Photo by Ezra Spurrier

Entertainment

Crywolf Delivers Top-Notch Storytelling With “Windswept”

A beautiful follow-up to “Quantum Immortality”

by Hayden Manders

The best songs are the ones that kick traditions to the curb and walk to the beat of their own drum. Justin Taylor Phillips, aka Crywolf, has built a career out of this. His music isn't just lush electronic compositions—they're cinematic listening experiences. "Ever since I heard [Queen's] 'Bohemian Rhapsody' as a kid," he tells us, "I’ve loved music that abandons typical verse/chorus structures in favor of movements—like the modern equivalent of a symphony." 

"Windswept" is Phillips' latest symphony.

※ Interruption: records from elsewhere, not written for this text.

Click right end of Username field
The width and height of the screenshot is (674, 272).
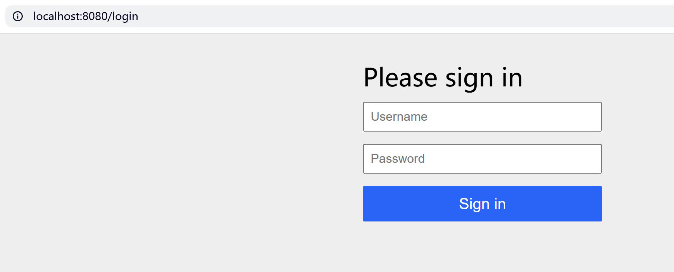pyautogui.click(x=590, y=117)
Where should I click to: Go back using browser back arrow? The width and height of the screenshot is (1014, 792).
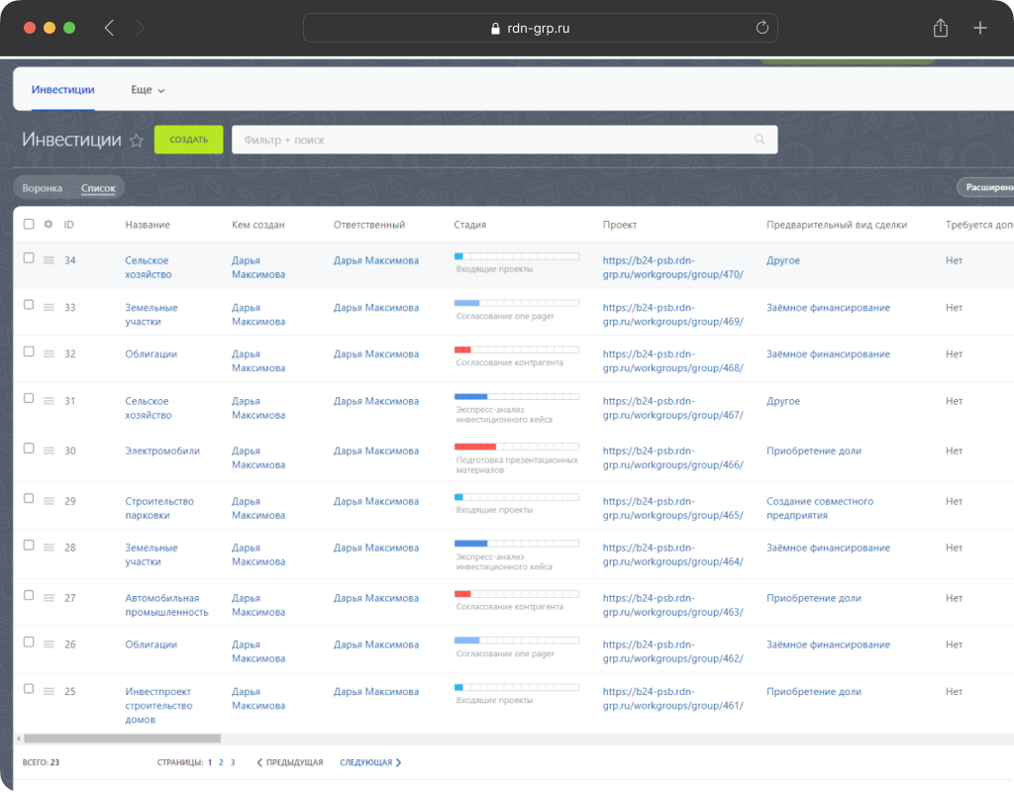(109, 28)
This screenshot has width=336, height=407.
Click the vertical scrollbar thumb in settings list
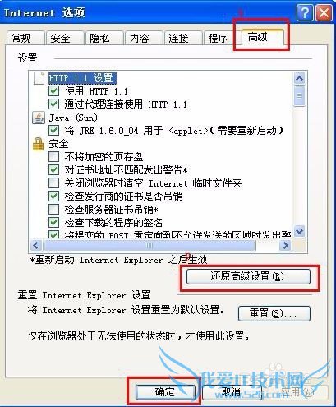[299, 96]
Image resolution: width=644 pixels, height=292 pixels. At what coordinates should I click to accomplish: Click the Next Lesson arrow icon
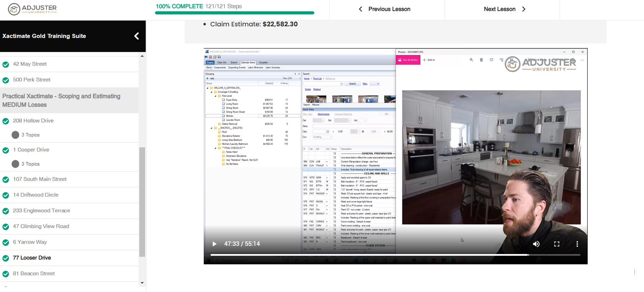point(524,9)
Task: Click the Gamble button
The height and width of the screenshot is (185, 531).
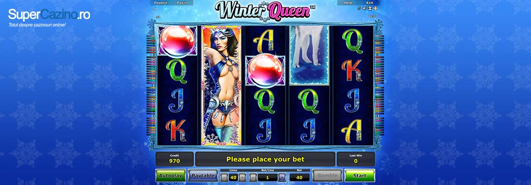Action: 327,175
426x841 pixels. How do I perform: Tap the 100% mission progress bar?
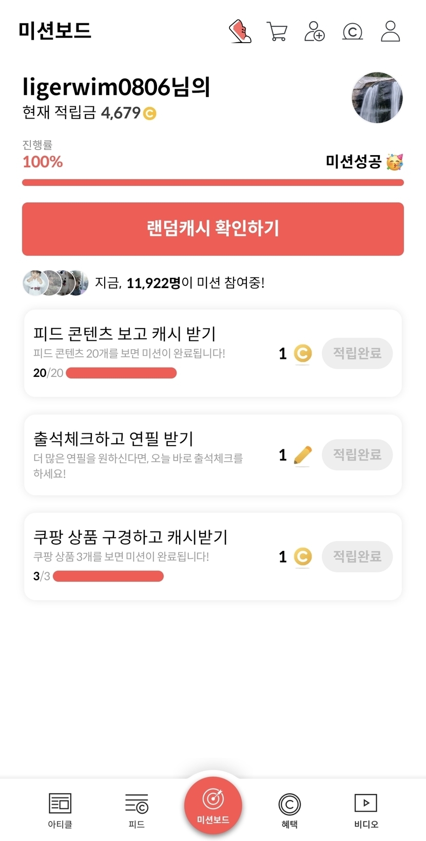click(x=213, y=182)
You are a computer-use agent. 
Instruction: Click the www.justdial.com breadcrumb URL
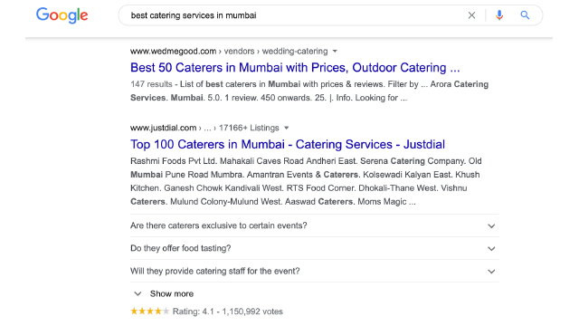(x=163, y=128)
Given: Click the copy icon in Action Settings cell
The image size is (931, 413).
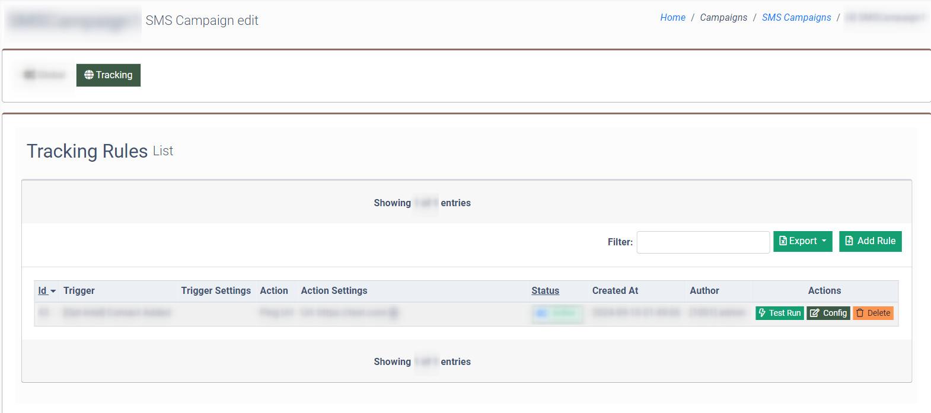Looking at the screenshot, I should coord(393,313).
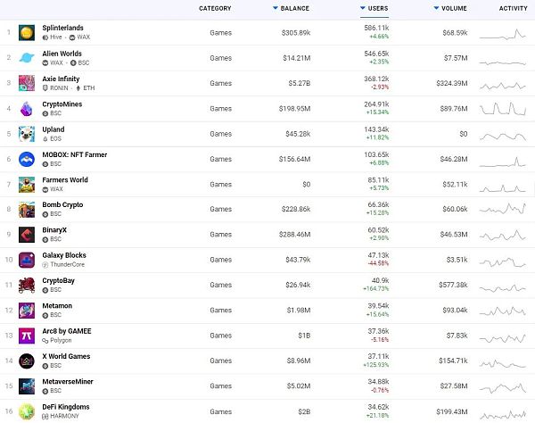View the Splinterlands activity sparkline chart
The image size is (535, 423).
point(503,34)
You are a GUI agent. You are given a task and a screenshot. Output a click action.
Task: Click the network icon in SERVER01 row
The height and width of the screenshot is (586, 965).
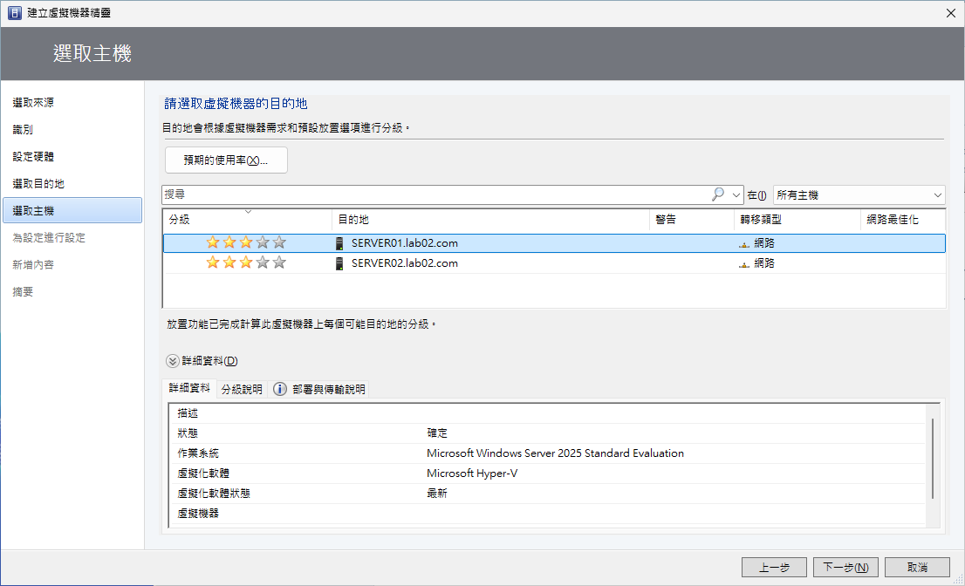tap(743, 244)
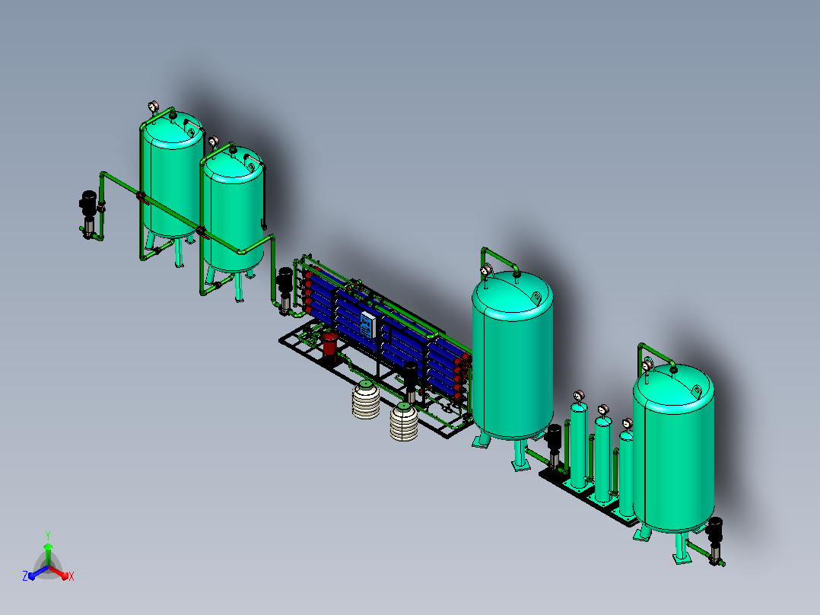Click the gauge on the middle slim column

click(603, 409)
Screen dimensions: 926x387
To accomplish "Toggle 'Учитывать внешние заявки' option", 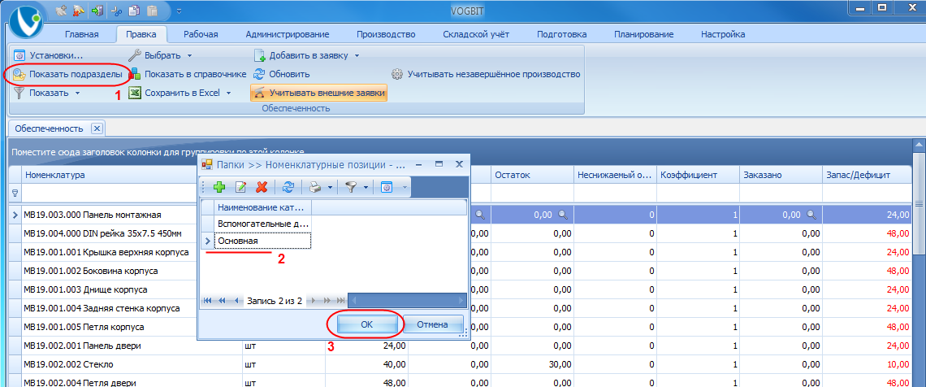I will [x=319, y=93].
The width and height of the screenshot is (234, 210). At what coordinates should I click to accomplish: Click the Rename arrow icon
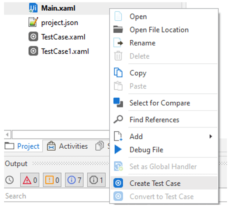[x=118, y=43]
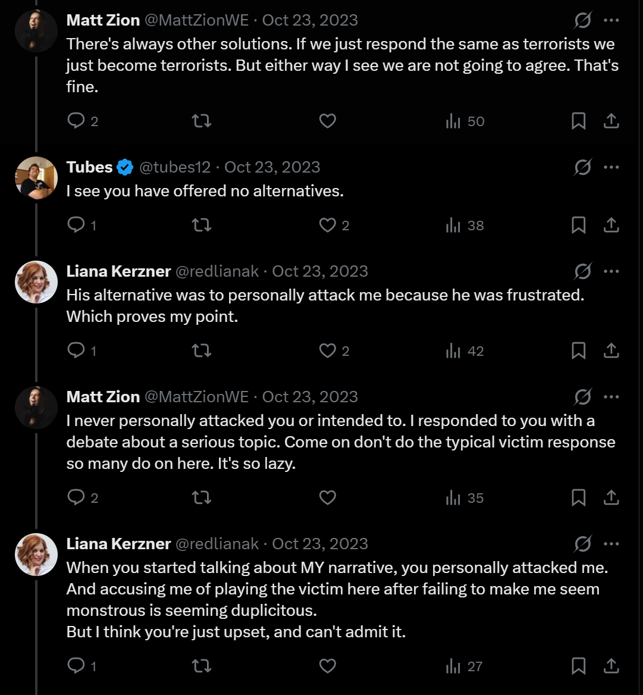View analytics showing 50 views
Image resolution: width=643 pixels, height=695 pixels.
click(x=465, y=121)
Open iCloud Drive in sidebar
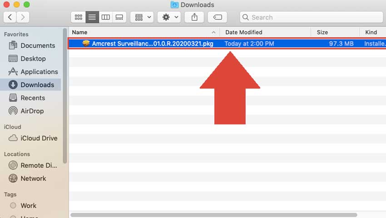 [x=39, y=138]
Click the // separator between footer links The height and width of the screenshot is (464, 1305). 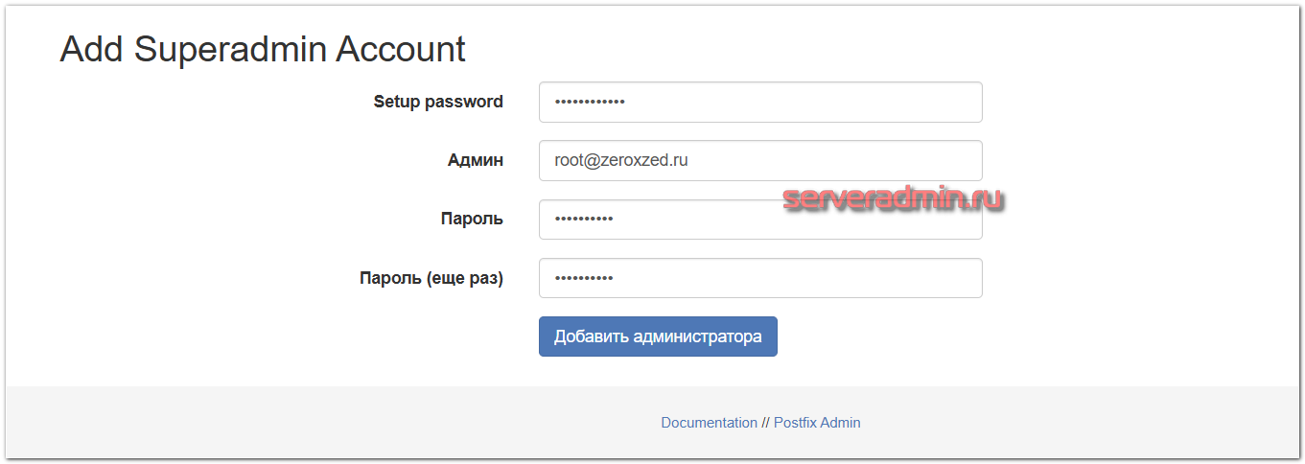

The six-minute listening experience challenges today's listener whose grown accustom to the three-to-four minute formula. But, unlike other songs that clock in with a similar time, you don't notice time's passing here. From the a capella swell of Phillips' layered falsetto, which fans of Bon Iver's "Woods" will find comfort in, a narrative entropy unfolds through various chapters, or "acts" as Phillips calls them. "It ebbs and flows like a dream," he says, "chronicling the slow dissolution of something which once was strong." All the while, he soars in the rafters with a falsetto so strong and simultaneously susceptible you feel it in your bones. "It’s a really vulnerable song for me, and I second guessed my choice to put it out multiple times, but what is an artist without honesty? Feeling vulnerable is part of the craft I have chosen, and I wouldn’t have it any other way." 

Well, three cheers for courage because this song deserves to be heard.